Gopal Kataria

Lo, I unveil the tale of Gopal's life, that those who snoop may find ease and not scroll endlessly like cursed souls.

Mon, Jun 23 2025 Hyderabad Edition Loading... people read this paper

UNDERGRADUATE RESEARCHER BUILDS PRODUCTION SYSTEMS AND LEADS OPEN SOURCE AT IIITH

How Gopal Kataria Debugs Life, One Commit at a Time.

Gopal Kataria - Portrait
Gopal Kataria
Photo: Professional Portrait

Hi, I am Gopal Kataria, a second-year student at IIIT Hyderabad pursuing a dual degree in Electronics and Communication Engineering, with an integrated MS by Research. I grew up in Goa, wrote my first line of code at around age ten, and have not really stopped since. These days I spend most of my time thinking about problems that sit at the boundary of math, systems, and software. Whether it is a statistical model running on a low-power sensor or a backend that needs to survive a sudden traffic spike, I am drawn to situations where correctness actually matters and cutting corners is not an option.

My current research at the Signal Processing and Communications Research Centre deals with change point detection, specifically how to detect when the underlying distribution of a data stream has shifted without making assumptions about what those distributions look like. The goal is to build methods lightweight enough to run on edge devices with no neural network in sight. On the ML side, I have been exploring a different kind of problem: can you surgically remove what a language model knows about a specific topic? I have been training Sparse Autoencoders on GPT-2 to find the features responsible for specific knowledge and then suppressing them at inference time. Early results are promising.

Outside the lab, I have spent a lot of time building things that people actually use. The ticketing system I co-built for Felicity 2026 handled over 11,000 registrations and held up through a traffic surge that was roughly fifteen times what we planned for. That kind of experience, where production is live, something breaks, and you have to fix it right now, is something no course can really replicate. I also coordinate OSDG, IIIT Hyderabad's largest technical club, and help run events at the Entrepreneurship Cell. I like being in rooms where things are being built or organized, ideally both at once.

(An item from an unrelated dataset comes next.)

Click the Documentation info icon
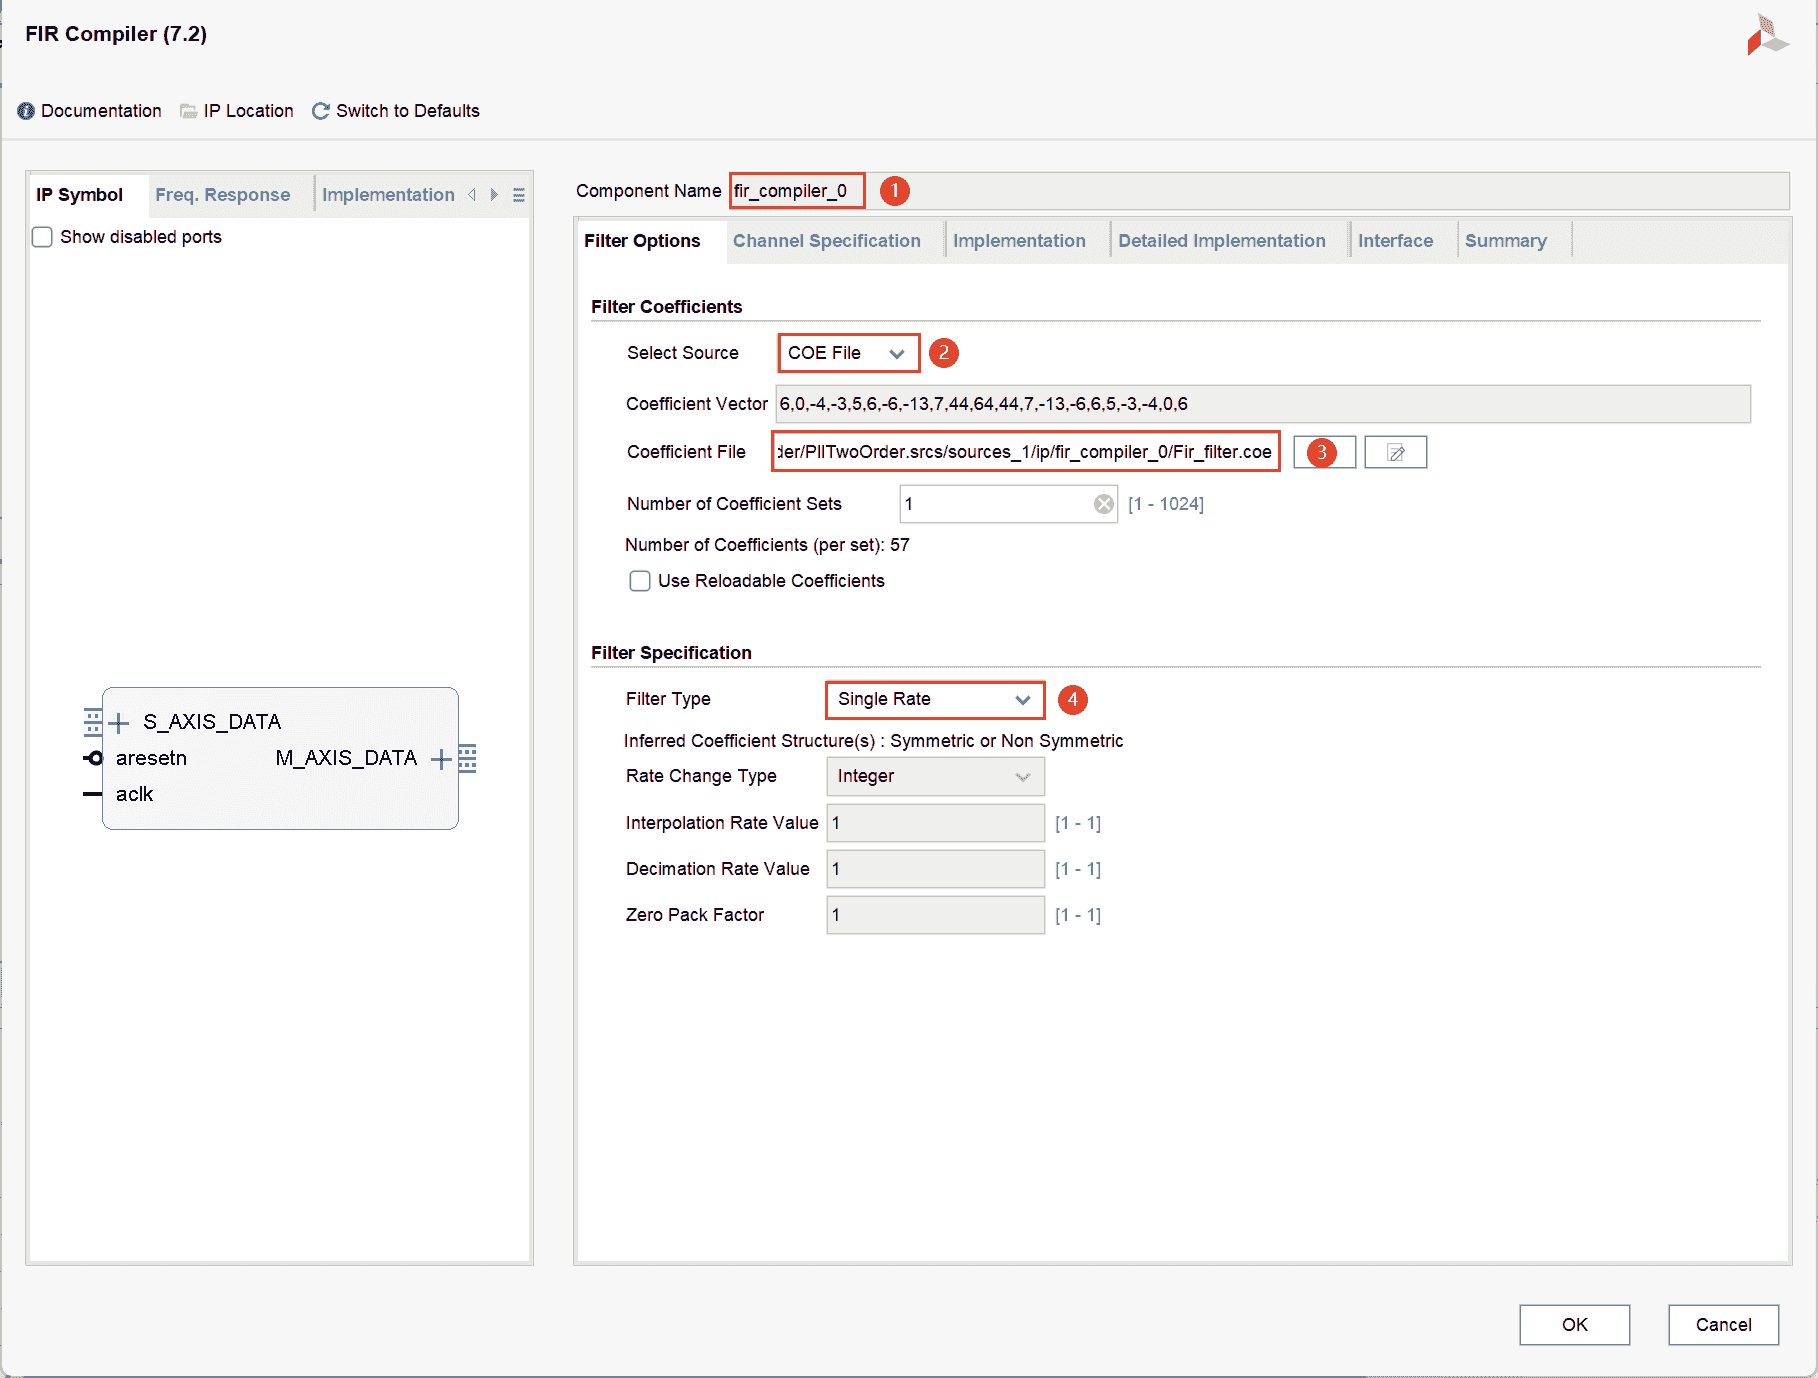Screen dimensions: 1818x1378 [26, 111]
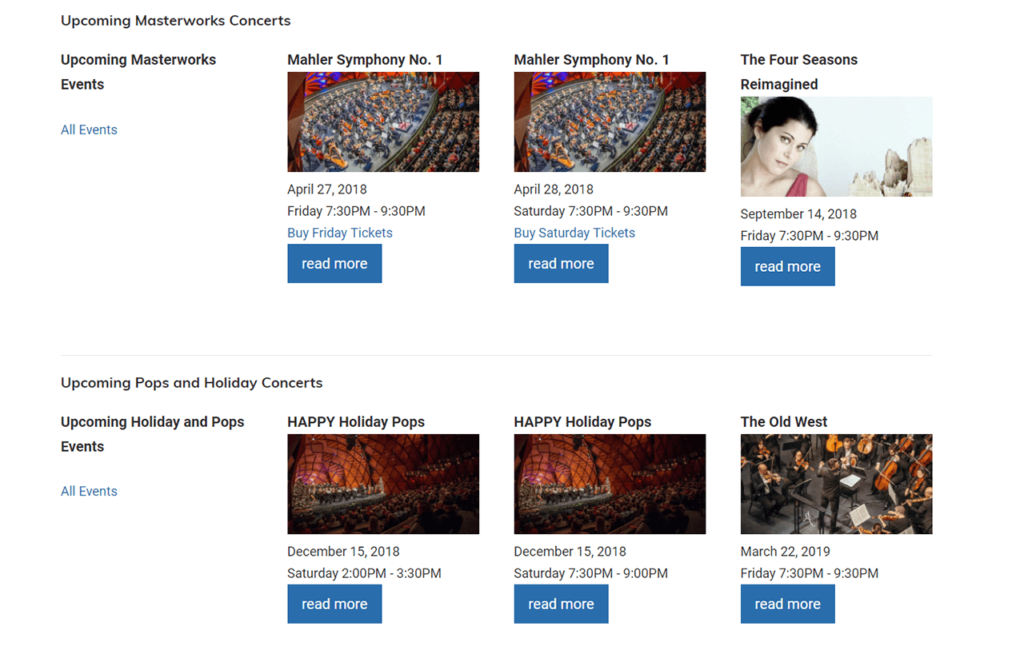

When I am not at a laptop, I am at the gym, or hunting for good food in the city, or listening to music that most people find strange. I am genuinely excited about internships, research collaborations, or just interesting conversations. If you have something to build or a problem worth solving, feel free to reach out.

Experience

Undergraduate Researcher at SPCRC, IIIT Hyderabad

The change point detection problem sounds deceptively simple: given a stream of data, figure out when something about it fundamentally changed. In practice, it is hard. Most classical methods assume you know something about the distributions involved, which is often not true in the real world. My work at SPCRC focuses on non-parametric approaches that make no such assumptions, making them robust to the messy, unpredictable data you encounter outside of textbooks.

The specific framework I am developing uses the Probability Integral Transform to reduce the detection problem to a uniformity test. If the distribution has not changed, transformed samples should look uniform. When they stop looking uniform, something has shifted. I have been extending this to multivariate data using copulas, which lets us capture statistical dependencies across multiple dimensions without needing to model each marginal distribution separately. The end goal is a method efficient enough to run continuously on hardware with tight compute budgets.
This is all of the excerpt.